_What the task asks_:
Print every line below. Match each one exactly.

***** Provided entries *****

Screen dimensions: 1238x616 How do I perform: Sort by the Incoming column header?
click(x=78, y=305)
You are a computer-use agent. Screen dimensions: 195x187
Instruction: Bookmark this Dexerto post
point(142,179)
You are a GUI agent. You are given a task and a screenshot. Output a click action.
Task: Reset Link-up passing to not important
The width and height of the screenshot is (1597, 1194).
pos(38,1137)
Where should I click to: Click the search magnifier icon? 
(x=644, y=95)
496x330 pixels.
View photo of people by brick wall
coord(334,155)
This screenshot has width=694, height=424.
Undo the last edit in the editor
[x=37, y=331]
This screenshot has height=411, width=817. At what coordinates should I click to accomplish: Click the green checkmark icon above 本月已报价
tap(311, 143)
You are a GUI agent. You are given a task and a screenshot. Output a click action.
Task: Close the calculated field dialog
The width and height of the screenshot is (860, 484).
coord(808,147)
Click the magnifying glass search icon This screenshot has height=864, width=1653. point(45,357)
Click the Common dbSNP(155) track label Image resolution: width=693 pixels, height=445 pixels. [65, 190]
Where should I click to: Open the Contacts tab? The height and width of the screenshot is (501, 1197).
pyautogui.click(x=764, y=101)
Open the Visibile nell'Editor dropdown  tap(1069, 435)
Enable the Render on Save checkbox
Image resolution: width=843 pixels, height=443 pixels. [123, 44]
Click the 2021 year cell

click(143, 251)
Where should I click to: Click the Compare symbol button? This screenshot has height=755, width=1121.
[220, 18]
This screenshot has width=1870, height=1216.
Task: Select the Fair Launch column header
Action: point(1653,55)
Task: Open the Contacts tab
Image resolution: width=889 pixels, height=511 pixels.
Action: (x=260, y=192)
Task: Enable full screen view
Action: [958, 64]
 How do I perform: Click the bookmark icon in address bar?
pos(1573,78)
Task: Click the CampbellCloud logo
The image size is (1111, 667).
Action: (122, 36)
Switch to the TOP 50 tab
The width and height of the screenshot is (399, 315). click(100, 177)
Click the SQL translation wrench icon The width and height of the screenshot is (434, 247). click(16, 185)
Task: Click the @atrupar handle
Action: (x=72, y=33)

*****

_Solution for this task_:
Screen dimensions: 1238x616 How do I perform: Sort by the Incoming column header?
click(x=78, y=305)
You are a computer-use agent. Screen dimensions: 195x187
Instruction: Bookmark this Dexerto post
point(142,179)
You are a GUI agent. You are given a task and a screenshot. Output a click action.
Task: Reset Link-up passing to not important
The width and height of the screenshot is (1597, 1194).
pos(38,1137)
Where should I click to: Click the search magnifier icon? 
(x=644, y=95)
496x330 pixels.
View photo of people by brick wall
coord(334,155)
This screenshot has width=694, height=424.
Undo the last edit in the editor
[x=37, y=331]
This screenshot has height=411, width=817. At what coordinates should I click to accomplish: Click the green checkmark icon above 本月已报价
tap(311, 143)
You are a GUI agent. You are given a task and a screenshot. Output a click action.
Task: Close the calculated field dialog
The width and height of the screenshot is (860, 484).
coord(808,147)
Click the magnifying glass search icon This screenshot has height=864, width=1653. point(45,357)
Click the Common dbSNP(155) track label Image resolution: width=693 pixels, height=445 pixels. [65, 190]
Where should I click to: Open the Contacts tab? The height and width of the screenshot is (501, 1197).
pyautogui.click(x=764, y=101)
Open the Visibile nell'Editor dropdown  tap(1069, 435)
Enable the Render on Save checkbox
Image resolution: width=843 pixels, height=443 pixels. [123, 44]
Click the 2021 year cell

click(143, 251)
Where should I click to: Click the Compare symbol button? This screenshot has height=755, width=1121.
[220, 18]
This screenshot has width=1870, height=1216.
Task: Select the Fair Launch column header
Action: point(1653,55)
Task: Open the Contacts tab
Image resolution: width=889 pixels, height=511 pixels.
Action: (x=260, y=192)
Task: Enable full screen view
Action: [958, 64]
 How do I perform: Click the bookmark icon in address bar?
pos(1573,78)
Task: Click the CampbellCloud logo
The image size is (1111, 667).
Action: (122, 36)
Switch to the TOP 50 tab
The width and height of the screenshot is (399, 315). click(100, 177)
Click the SQL translation wrench icon The width and height of the screenshot is (434, 247). click(16, 185)
Task: Click the @atrupar handle
Action: (x=72, y=33)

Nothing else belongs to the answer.